Но прежде поясним, что можно понимать под термином «сложностность» (встречающимся, например, в переводе на русский язык книги Кастельса «Информационная эпоха: экономика, общество и культуре») в его отличии от определения «сложное». И чтобы как-то обозначить те нюансы, какие позволяют различить эти два термина, уместно, на наш взгляд, обратиться к тому, как разводит традиционную и синергетическую (в нашей терминологии «сложностную») интерпретации функционирования мозга Герман Хакен. Хакен в форме таблицы противопоставляет понятия, относящиеся, соответственно, к традиционному и синергетическому (сложностному) видению природных объектов. Приведем не полностью этот список: отдельный элемент – ансамбль элементов; действия локализованы – действия делокализованы; энграмма – распределенная информация; алгоритм – самоорганизация; действие определяется детерминистическими событиями – действие определяется детерминистическими и случайными событиями; функционирование устойчиво – функционирование вблизи потери устойчивости; и т. д. По-видимому, не будет большой натяжкой предположить, что первые термины приведенных пар характеризуют именно «сложно» понятый мир – мир Платона, Декарта, а также Ньютона, Лапласа, то есть мир, в котором предполагается наличие некоего Единого, некоего центра, или «демона», организующего его движения и развитие. Вторые термины указывают на нечто иное, на другое отношение к наличной реальности. Здесь уместно вспомнить определение синергетики, данное Ю.Даниловым и Б. Кадомцевым: Х-наука.[634] Именно такая Х-наука указывает на возможность особого видения мира, каковому, по-видимому, и следует приписать эпитет «сложностное».

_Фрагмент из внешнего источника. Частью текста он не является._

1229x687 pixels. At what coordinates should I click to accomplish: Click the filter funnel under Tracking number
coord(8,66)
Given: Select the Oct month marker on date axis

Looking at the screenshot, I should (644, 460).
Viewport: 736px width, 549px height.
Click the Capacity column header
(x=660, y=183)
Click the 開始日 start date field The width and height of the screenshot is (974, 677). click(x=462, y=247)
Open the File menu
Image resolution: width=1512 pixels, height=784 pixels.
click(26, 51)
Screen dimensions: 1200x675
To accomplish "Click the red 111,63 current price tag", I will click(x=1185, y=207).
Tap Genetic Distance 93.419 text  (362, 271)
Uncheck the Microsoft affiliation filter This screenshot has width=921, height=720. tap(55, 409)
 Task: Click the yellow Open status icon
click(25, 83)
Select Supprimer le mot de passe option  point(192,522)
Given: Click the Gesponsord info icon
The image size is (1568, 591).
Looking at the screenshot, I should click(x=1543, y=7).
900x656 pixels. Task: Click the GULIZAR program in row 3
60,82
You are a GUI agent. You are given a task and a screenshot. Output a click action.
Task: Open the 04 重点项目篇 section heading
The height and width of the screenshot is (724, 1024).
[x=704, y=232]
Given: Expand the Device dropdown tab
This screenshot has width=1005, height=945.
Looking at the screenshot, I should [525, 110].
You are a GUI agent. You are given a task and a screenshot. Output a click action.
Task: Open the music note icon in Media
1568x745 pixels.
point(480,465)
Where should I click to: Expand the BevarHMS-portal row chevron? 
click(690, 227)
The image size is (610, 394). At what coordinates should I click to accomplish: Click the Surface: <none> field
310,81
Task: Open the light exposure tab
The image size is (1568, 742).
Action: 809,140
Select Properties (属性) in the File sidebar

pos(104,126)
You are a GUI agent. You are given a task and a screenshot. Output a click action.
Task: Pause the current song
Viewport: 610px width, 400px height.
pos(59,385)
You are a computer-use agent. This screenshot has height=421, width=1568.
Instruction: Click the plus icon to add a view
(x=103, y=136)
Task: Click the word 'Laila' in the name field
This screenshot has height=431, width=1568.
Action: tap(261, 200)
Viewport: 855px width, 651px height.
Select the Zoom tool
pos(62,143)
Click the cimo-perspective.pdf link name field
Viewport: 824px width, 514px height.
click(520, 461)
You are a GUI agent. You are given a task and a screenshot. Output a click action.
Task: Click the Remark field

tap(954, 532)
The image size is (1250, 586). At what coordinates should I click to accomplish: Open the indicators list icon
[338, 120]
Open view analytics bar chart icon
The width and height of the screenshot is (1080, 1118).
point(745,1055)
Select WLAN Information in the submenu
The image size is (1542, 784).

То есть, «сложное» и «сложностное» отношение к миру подразумевает разные способы формализации: первый направлен на построение теорий (верифицируемых или фальсифицируемых), второй – на постановку проблем (превращаемых или не превращаемых в решаемые задачи). Между такими способами имеется различие по природе: первый говорит о том, что мир представляет собой некое устойчивое образование, второй имеет ввиду динамическое, становящееся восприятие мира, первый опирается на модель «форма-материя», второй – на модель «способность действовать-перепутанное внешнее», первый ориентирован на наличие определенного плана действий, второй – на имманентный поиск и становление здесь и теперь уникального результата, предполагающее переход от одного типа (или рода) познания к другому и не сводимого полностью к предшествующим способам исследования, то есть первый направлен на «воспроизводство», второй – на эмерджентное становление. И дело не в том, что «сложностный» мир предполагает некие иррациональные скачки, переходы от одних способов восприятия мира к другим. Последние выступают в качестве таковых лишь тогда, когда выходят из употребления и превращаются в некие «нерефлексируемые навыки», когда отрываются от конкретного разрешения тех проблем, какие ставит не сложный, но сложностный мир. И, конечно же, здесь речь идет о неком знании, кое приближается к имманентно заданному эталону (к некой высшей субстанции по терминологии Спинозы), но, принципиально не достигает последнего. И такая недостижимость разрешает себя в технических исполнениях, увеличивающих способность к действию и порождающих новые аффективные состояния. То есть, техническая реализуемость является критерием строгости тех «вариаций», какие призваны выразить сложностный характер мира.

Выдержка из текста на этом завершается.